### WHAT YOU WILL DO
Continue the passage on setting up and using the Zaval File Search, starting right after its final sentence.

### DOCUMENT PASSAGE
*-*-*

There is also smbclient.conf file where you should specify domain options. See example below:

username=search
password=searchpwd
domain=workgroup

where

  • username/password options are domain or workgroup logon credentials. You cannot leave these options empty. The specific user credentials to perform network scan are strongly recommended to manage access to server shares. For example, you can create a special user for this operation and than anybody who wants his/her shares to be available through search engine can add this user to 'read-only' list to the appropriate shares. This approach allows any shares that have private documents make them inaccessible for search engine's spider.
  • domain is a local domain name.

Configuring client

There is only one thing you need to change: IP-address of virtual host in /etc/zfsearch/zfsearch-httpd.conf file (you need to change IP 127.0.0.1 to your real settings). After this operation include this file to your Apache configuration file (httpd.conf) with "Include" directive.

Example:

Include "/etc/zfsearch/zfsearch-httpd.conf"

All other settings can be leaved unchanged.

You can change all paths, options and SMB login in spider.conf file, however, make sure /etc/zfsearch/client.conf file have the same settings too.

Operating the Zaval File Search

To use the Zaval File Search you need a browser (it can be even lynx). All JavaScript code can be ignored in all cases, it was used to provide user-friendlier interface only (currently there is 'enable/disable' behavior only). Specify keywords to search for, choose appropriate settings and use 'Sniff!' button to do the search.

Note: you have to turn on "Always send URLs as UTF-8" in your browser to work correctly with requests in language other than English. In MS Explorer this feature can be found in Internet options -> Advanced.

*-*-*

### RECORDED DATA
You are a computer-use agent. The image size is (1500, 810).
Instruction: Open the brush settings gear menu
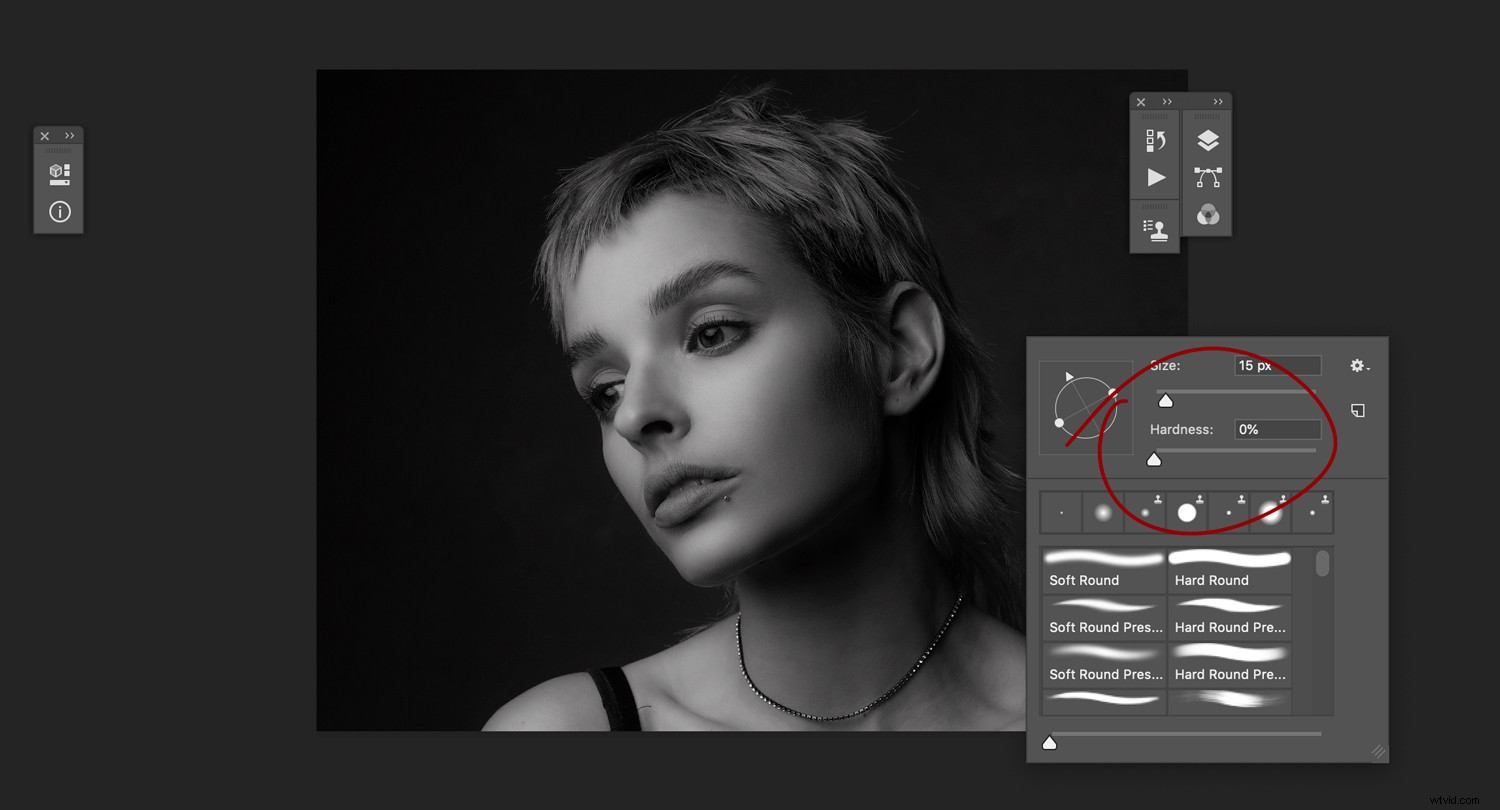coord(1358,366)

*-*-*

### EXERCISE RESULT
The actual time you'll be waiting for the results depends on the number of files on the shares at you local network and the settings you have chosen. For a network about 200-300 computers this time can be about 2 seconds for reasonable requests on PII-450/128M. Better computer is able to operate much faster.

Zaval File Search has its own command syntax, similar to well-known Internet search engines, including grouping and logical operations. The regular expressions in perl style (without modifiers) and easy mode similar to well-known DOS meta characters are also applicable.

All wildcards, options and custom file extensions have accumulated to request if possible. The all-exclusive options provide enabling/disabling behavior in modern browsers such as IE/Mozilla to make option manipulations user-friendly. Use appropriate options and modes below to make request precise.

Zaval File Search: Search process notes

Zaval File Search provides non-standard search capabilities. We've decided to divide search process to the two important stages. There are search of file names without share names, full paths, sizes and other attributes, to make possibility to enumerate only unique names (here we tell "names", because we do not display unique files here); the second stage is display all files relevant to appropriate name being selected.



The design of the search process briefly described above allows providing fastest search for advanced users. Some names and names wildcards are very popular, so the any files corresponding to one name will get a huge list of locations. Authors think the list of dozens of thousands files with the same names but with different places is not an effective way to manage and search files in network; few list with same names is better.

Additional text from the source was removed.